The Colorado River Delta region experiences some of the highest tidal ranges in the world, up to 10 m, and at the highest tides, Montague Island is completely inundated. Although the islands in the delta have changed much over time, a map of the region shows Montague Island in 1873. The island is uninhabited, as the climate is very hot, arid and the area occasionally floods. The nearest inhabited town is Golfo de Santa Clara in the state of Sonora.

==Ecology==
The climate in the region of the Island is extremely hot and arid, with average annual rainfall of 2.4 in (60 mm). Montague Island, as part of the Colorado river delta, has had its ecology radically altered by diversion and use of water upstream in the river. The only water reaching the delta, with the exception of occasional floods, is agricultural wastewater.

At least seven species of water birds are known to breed on Montague Island. The island is one of two known active breeding colonies of elegant tern in Mexico. During two years, a large number of nests were destroyed by tidal flooding, but there were only low levels of nests lost to predation. The birds nesting on Montague Island have reacted strongly to El Niño, with brown boobies being replaced by blue-footed boobies, and an increase in nesting of least, elegant, and royal terns, as well as black skimmers.

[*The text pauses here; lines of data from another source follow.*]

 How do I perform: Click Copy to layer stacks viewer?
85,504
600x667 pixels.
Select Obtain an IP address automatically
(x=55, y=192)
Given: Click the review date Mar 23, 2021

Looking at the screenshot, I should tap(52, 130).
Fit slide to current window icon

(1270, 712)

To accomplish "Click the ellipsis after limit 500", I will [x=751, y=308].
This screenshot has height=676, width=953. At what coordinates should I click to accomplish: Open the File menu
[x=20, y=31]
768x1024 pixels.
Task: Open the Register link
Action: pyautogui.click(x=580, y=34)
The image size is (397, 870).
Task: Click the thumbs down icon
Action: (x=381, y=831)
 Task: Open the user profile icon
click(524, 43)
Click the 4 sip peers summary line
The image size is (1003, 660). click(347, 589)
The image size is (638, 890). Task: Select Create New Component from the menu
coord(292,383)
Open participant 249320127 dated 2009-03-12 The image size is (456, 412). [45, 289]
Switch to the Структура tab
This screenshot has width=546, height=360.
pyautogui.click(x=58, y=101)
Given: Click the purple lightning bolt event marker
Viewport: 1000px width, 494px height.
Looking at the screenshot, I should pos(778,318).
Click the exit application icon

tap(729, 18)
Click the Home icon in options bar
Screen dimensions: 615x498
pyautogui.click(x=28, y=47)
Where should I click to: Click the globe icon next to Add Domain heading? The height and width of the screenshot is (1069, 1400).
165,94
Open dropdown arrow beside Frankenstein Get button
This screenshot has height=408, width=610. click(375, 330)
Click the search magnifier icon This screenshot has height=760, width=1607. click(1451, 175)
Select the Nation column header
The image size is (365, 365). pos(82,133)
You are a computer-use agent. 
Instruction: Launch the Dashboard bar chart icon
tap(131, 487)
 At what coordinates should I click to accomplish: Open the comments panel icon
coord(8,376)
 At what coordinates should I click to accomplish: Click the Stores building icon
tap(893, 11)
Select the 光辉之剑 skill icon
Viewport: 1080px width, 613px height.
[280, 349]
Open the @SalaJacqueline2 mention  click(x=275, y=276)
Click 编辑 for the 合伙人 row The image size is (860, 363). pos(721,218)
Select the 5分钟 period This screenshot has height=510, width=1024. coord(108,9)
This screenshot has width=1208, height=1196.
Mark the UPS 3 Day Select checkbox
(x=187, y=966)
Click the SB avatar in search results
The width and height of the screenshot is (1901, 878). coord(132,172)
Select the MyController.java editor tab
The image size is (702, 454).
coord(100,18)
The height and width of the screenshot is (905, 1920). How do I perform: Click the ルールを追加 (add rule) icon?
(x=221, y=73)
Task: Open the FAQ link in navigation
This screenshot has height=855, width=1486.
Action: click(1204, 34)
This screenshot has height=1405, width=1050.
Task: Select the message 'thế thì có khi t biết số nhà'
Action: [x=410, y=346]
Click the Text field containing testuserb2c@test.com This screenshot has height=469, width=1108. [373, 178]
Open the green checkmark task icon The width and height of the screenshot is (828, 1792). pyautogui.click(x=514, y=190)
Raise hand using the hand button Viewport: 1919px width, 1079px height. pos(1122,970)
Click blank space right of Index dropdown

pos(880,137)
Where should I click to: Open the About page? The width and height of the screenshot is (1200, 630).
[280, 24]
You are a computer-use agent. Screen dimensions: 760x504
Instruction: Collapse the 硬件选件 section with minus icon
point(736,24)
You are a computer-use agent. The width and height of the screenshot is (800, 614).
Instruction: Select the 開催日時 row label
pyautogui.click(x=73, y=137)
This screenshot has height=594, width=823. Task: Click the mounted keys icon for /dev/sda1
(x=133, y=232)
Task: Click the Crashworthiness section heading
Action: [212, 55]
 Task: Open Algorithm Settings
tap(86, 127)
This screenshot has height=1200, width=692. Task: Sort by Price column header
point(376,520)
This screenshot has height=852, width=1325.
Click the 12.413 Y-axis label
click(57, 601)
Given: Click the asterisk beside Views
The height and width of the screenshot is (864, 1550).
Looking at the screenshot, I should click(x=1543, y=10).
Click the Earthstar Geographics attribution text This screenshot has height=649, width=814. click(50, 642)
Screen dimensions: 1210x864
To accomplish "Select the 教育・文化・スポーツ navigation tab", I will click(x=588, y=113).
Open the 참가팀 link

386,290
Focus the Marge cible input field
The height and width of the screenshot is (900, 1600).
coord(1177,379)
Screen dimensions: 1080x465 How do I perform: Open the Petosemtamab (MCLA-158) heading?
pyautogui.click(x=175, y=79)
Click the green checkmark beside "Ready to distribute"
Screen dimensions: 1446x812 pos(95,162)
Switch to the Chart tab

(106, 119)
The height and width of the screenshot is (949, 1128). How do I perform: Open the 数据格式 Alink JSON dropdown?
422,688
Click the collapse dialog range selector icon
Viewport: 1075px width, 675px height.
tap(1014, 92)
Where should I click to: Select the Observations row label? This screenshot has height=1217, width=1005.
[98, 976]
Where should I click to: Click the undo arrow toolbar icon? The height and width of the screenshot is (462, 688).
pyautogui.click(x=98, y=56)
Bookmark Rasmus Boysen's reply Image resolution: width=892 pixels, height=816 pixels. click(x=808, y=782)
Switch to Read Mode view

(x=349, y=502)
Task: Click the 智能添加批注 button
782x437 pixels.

Montague Island is one of the few locations where Mulinia coloradoensis, an endangered species of clam, is found. This species was once extremely abundant near the mouth of the Colorado river, but now only exists in a few isolated places. The decline of this clam is explained by the increase in salinity of the water due to diversion of and use of water from the Colorado River.

==Energy resources==

In 1981, Pemex discovered natural gas near the island, prompting a scramble for oil and gas leases in the nearby U.S. city of Yuma, Arizona. The area has also been studied for the potential use of tidal power.